Anita DeSoto uses three colours (green, violet, sienna) with white, in a virtuoso display of painterly skill. She establishes narrative tableaux which present autobiographical elements, spirituality, symbolic objects and the theatre of the imagination in a parade of ceaseless endeavour, and of mythic moments trapped in time.
“She strives to instil an unfashionable purpose in her painting … to engage with the notion of beauty and purity of form, playing with the iconic religious martyrs … of Renaissance art.” (1)
Yet nothing is as it first seems in DeSoto’s paintings – there is a disjuncture between the real and the imagined, horror and beauty, pain and pleasure. There are “subtle deceptions of mood and meaning,” ambiguity rises up amongst the familiar and the domestic. Her blend of “portraiture with an array of symbolic references” allows innocence and knowledge, “corruption and sorrow” to coexist. Her subjects are both icons and individuals, whose vulnerabilities emerge through the “exploration of the emotional interplay of human relationship.” And there is reverence and humour, such as with the artist portraying herself as a child’s balloon in the magnificent painting Away, Away.
“In these works I explore human behaviour, emotion, desire, loss and love. God and goddess have been subverted or erased and the human condition is the focus. The archetypes depicted … throughout … art are my resource. In this body of work I have drawn from Michelangelo’s Adam, da Vinci’s Last Supper and Madonna and Child, iconography; also Cupid and Psyche… I have invented my own narratives, created my own myths that use the human figure to convey a kind of theatre. I paint my family and friends, casting them in roles as if in a drama, so they are not portraits exactly, although they are cast in roles relevant to their lives or my relationship with them… These works, while painted in traditional renaissance technique, are also surreal. The content is always dream-state and depicts the impossible…” (2)
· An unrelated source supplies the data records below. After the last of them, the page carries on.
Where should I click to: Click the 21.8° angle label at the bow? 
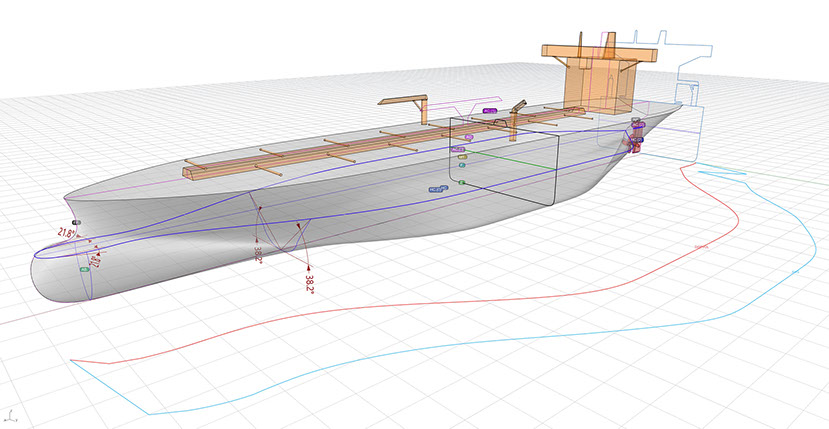68,232
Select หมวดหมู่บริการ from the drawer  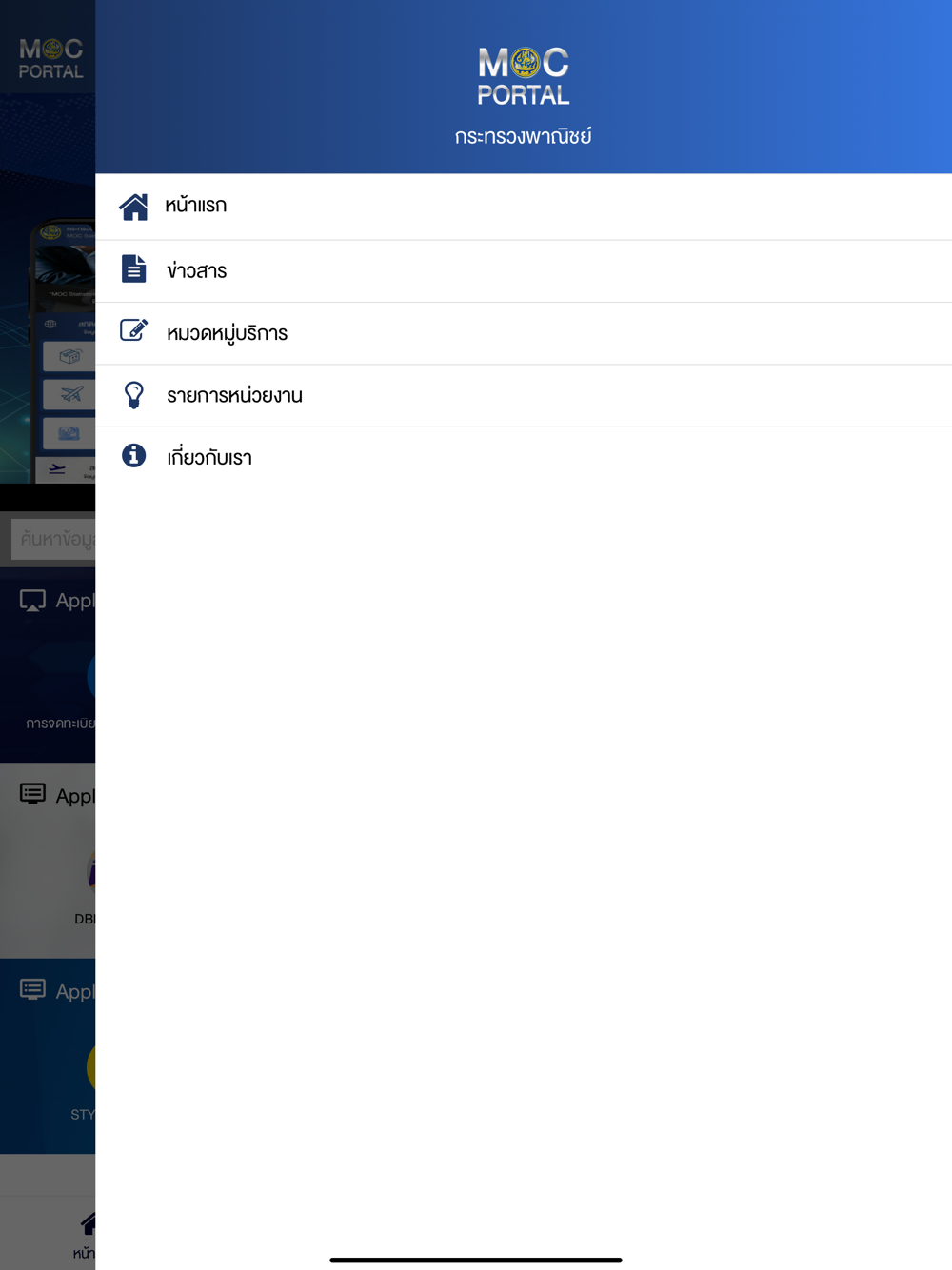pos(524,333)
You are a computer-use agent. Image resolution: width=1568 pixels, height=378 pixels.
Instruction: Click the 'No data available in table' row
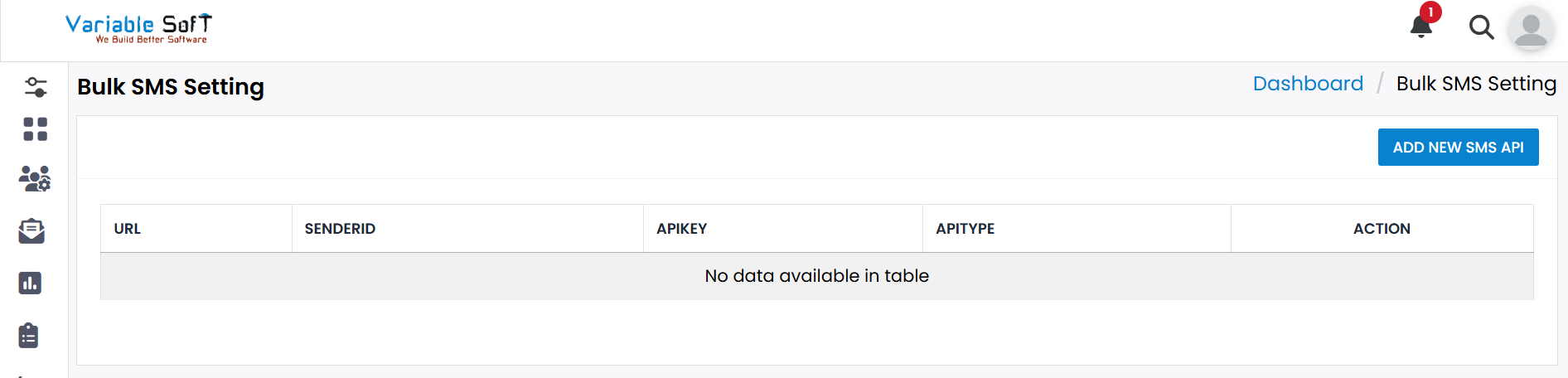point(816,276)
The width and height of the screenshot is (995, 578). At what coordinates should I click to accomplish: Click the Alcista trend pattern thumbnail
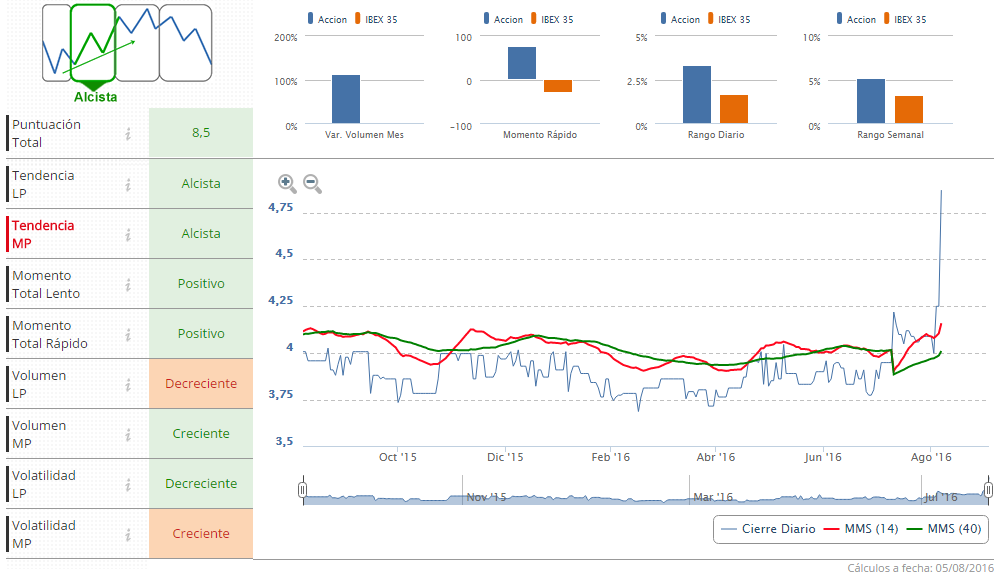pyautogui.click(x=95, y=43)
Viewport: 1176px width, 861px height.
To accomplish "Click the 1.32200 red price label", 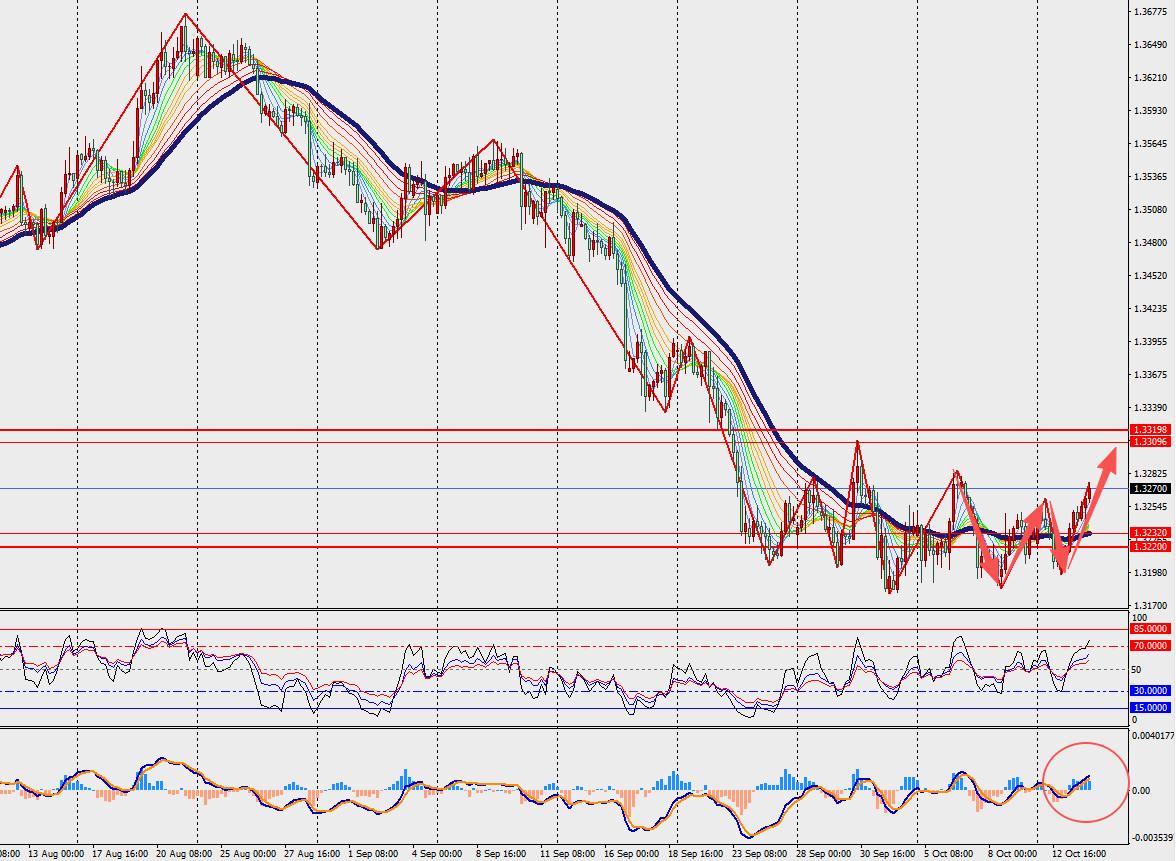I will click(x=1150, y=547).
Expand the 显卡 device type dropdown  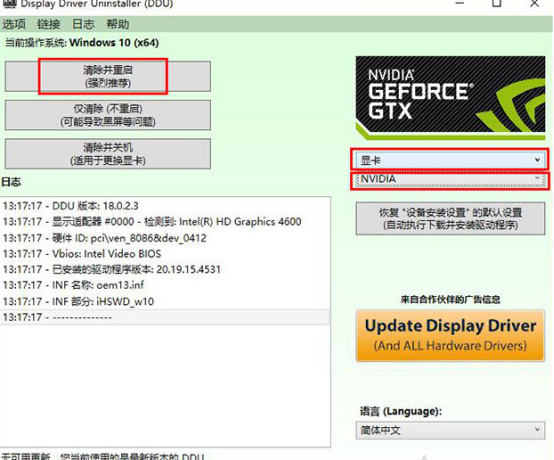450,160
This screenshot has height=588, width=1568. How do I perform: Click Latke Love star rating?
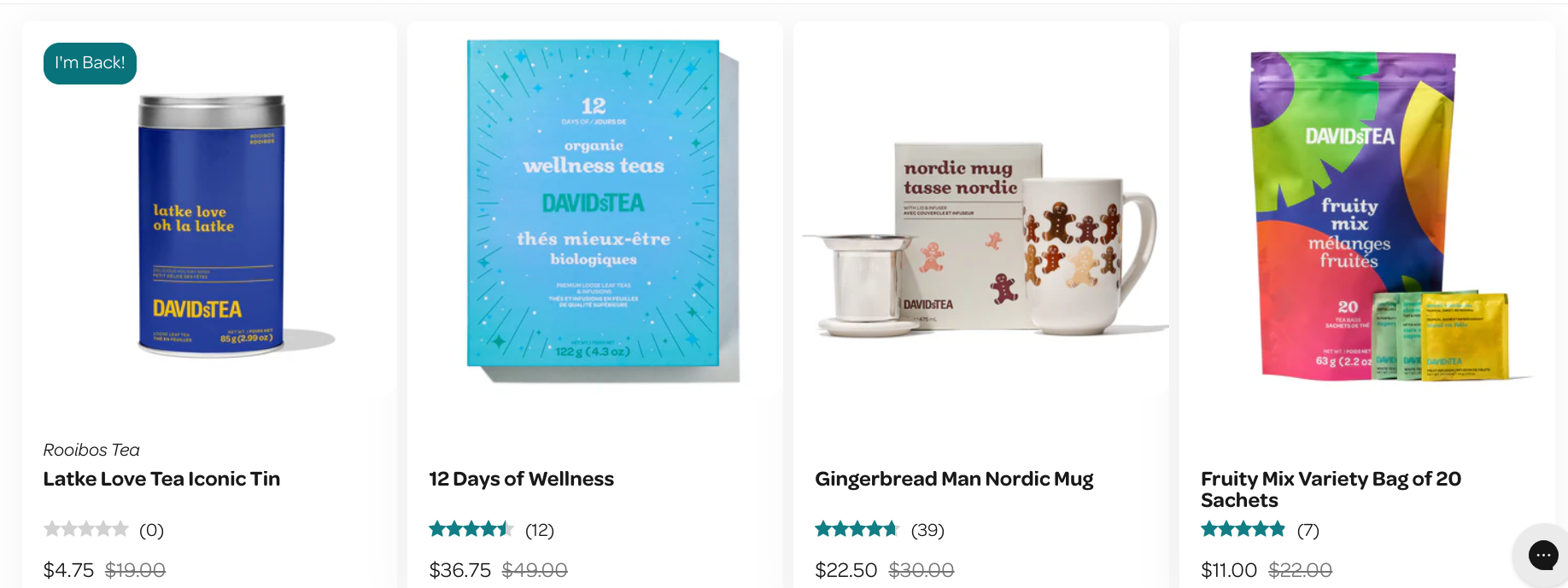click(85, 529)
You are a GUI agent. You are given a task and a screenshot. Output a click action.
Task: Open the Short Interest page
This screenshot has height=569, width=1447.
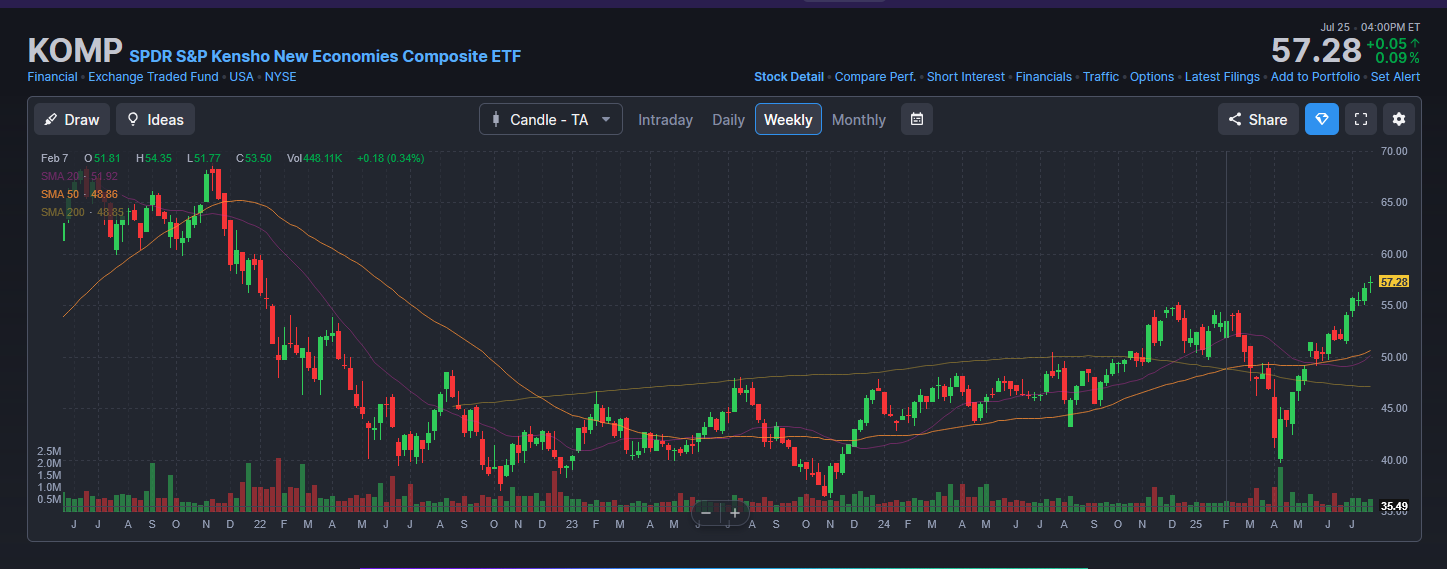tap(965, 77)
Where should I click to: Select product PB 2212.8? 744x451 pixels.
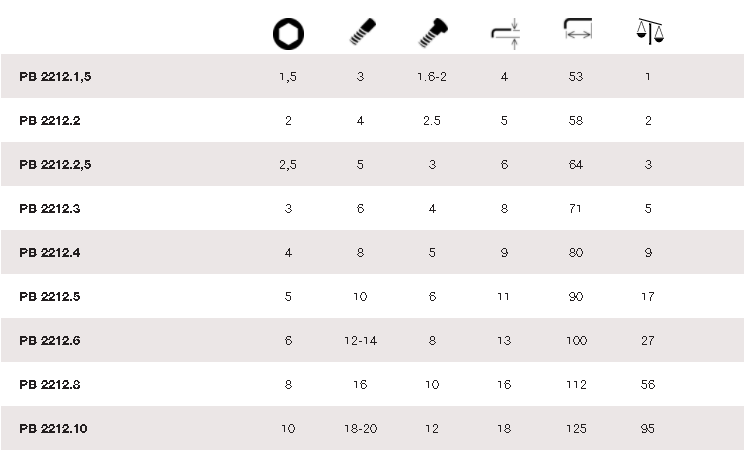pos(49,385)
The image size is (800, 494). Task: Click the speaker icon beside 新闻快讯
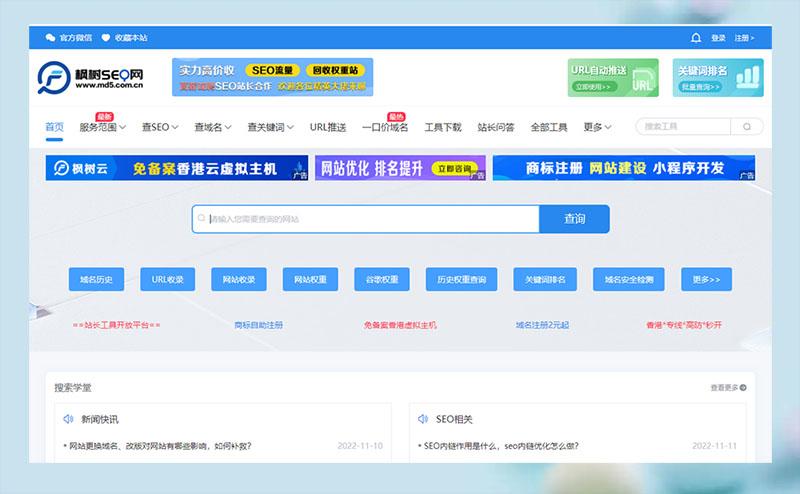(x=68, y=419)
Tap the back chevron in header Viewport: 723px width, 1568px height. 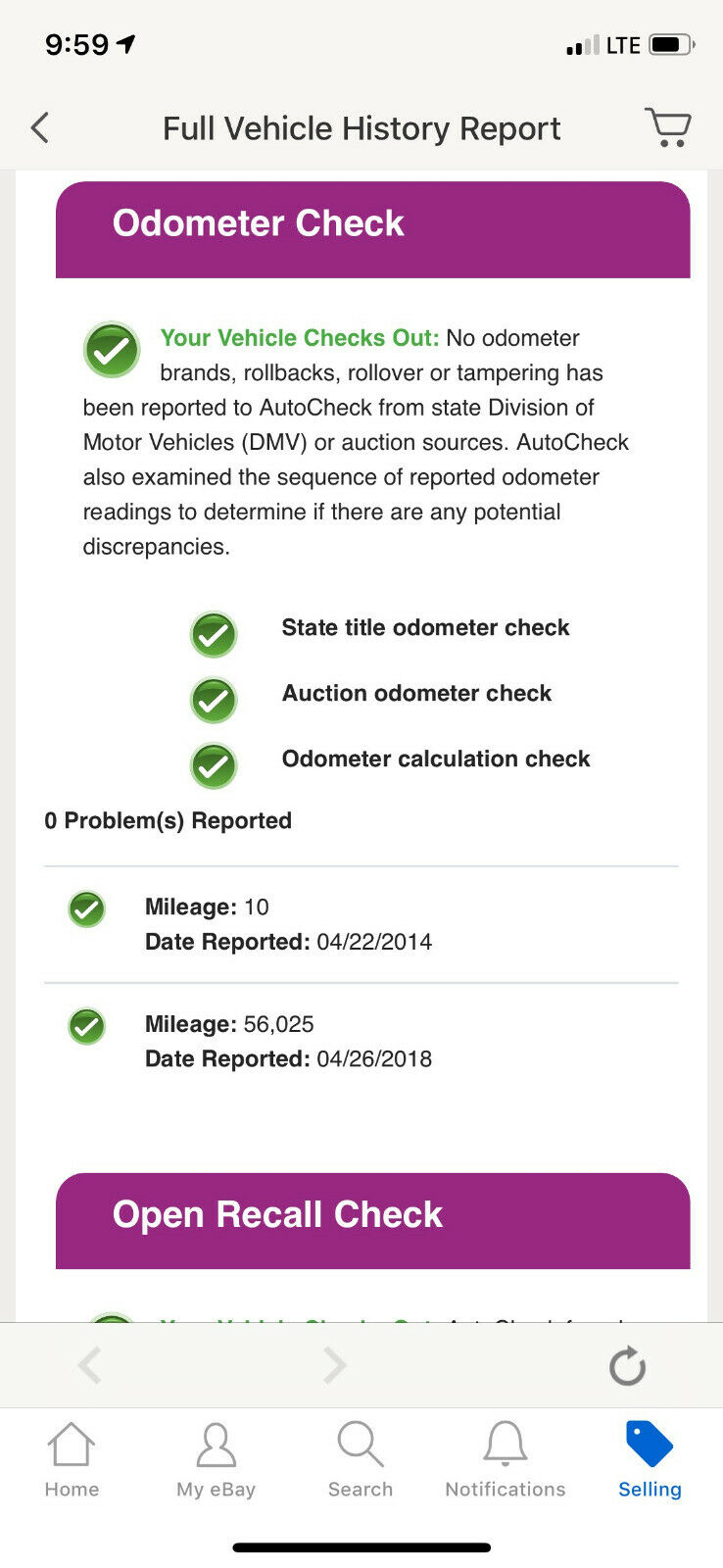[x=40, y=127]
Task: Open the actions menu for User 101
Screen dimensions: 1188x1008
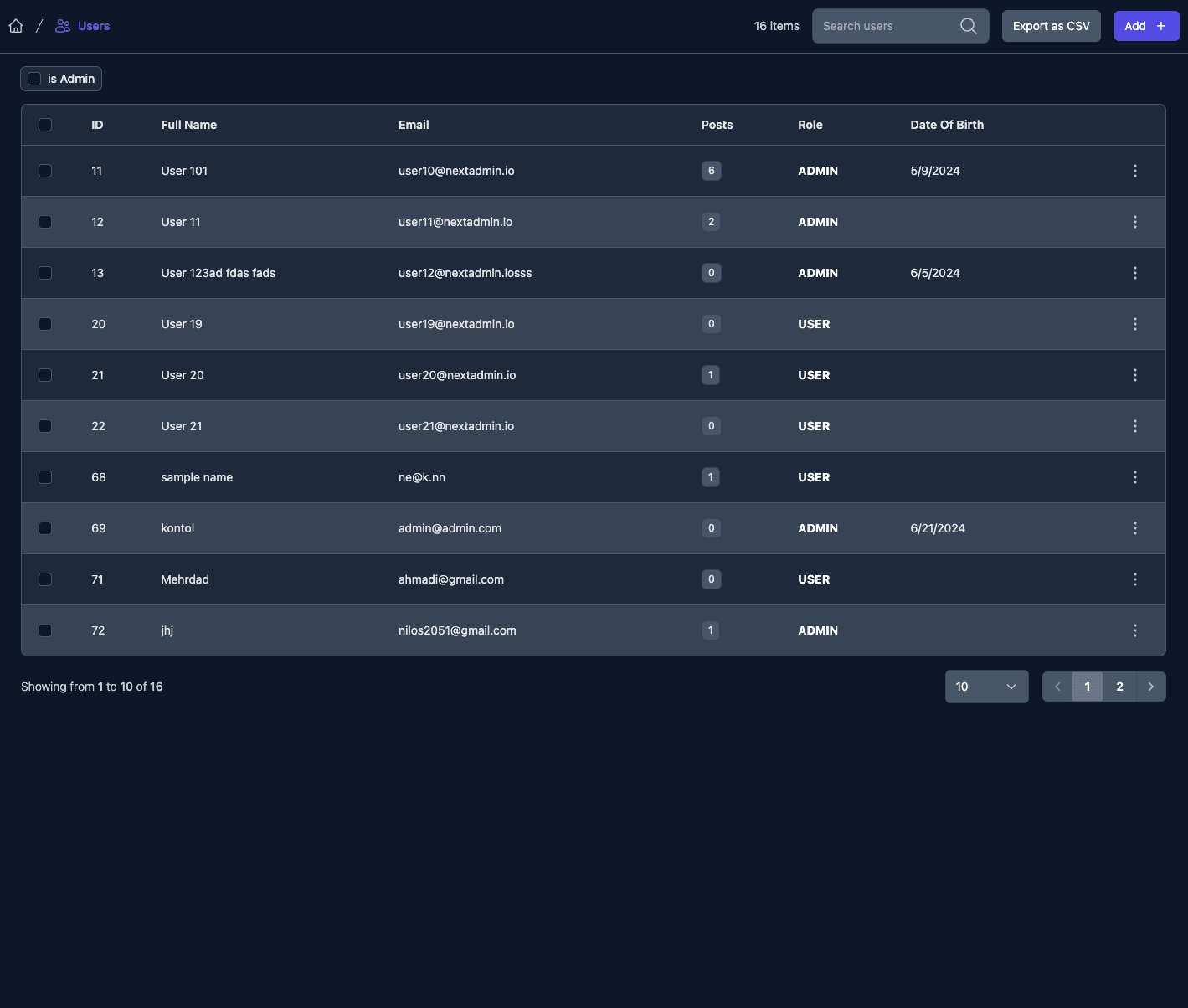Action: [x=1134, y=171]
In the major three-panel painting, Last Supper, DeSoto commands the viewer to experience the tilted presence of the table and upon this she has placed (as metaphorical objects) symbols of death and absence. These objects have been arranged in a discontinuous, solitary, manner (like the disjointedness of recall and memory) along the table length or suspended above. They are imperilled (by threatening to fall and slip away) and although time has been frozen there is an over-riding sense of imminence; that something significant is about to happen or perhaps already has occurred. In addition to this, the viewer’s eye travels from one object to the next before being paused by another of the painter’s purposes – that of spiritual contemplation.
The tondo Pater Del Rosa not only continues Desoto’s assured, confident exploration of that most difficult form but demonstrates conclusively that she now has a fully developed language of her own signs, symbols and methods. Witness the role performed by the rose canes in circling (and joining) father and son: then see his skin being torn by the thorns of solo parenthood.
Christian relics such as hands in jars are a recurrent motif of these paintings. In the bottle portraits Renee Away and Loves Limbus metaphors of entrapment, suspended love, and romantic reverie are explored – one threatens to be drowned by her own tears; the other is in a lover’s dream state, oblivious to his fate.
1. Maari McClusky, “Drawn from Life: The Art of Anita DeSoto,” Art New Zealand, No. 123, Winter 2007, p.70-1.
2. Anita DeSoto, Artist Notes, June 2007.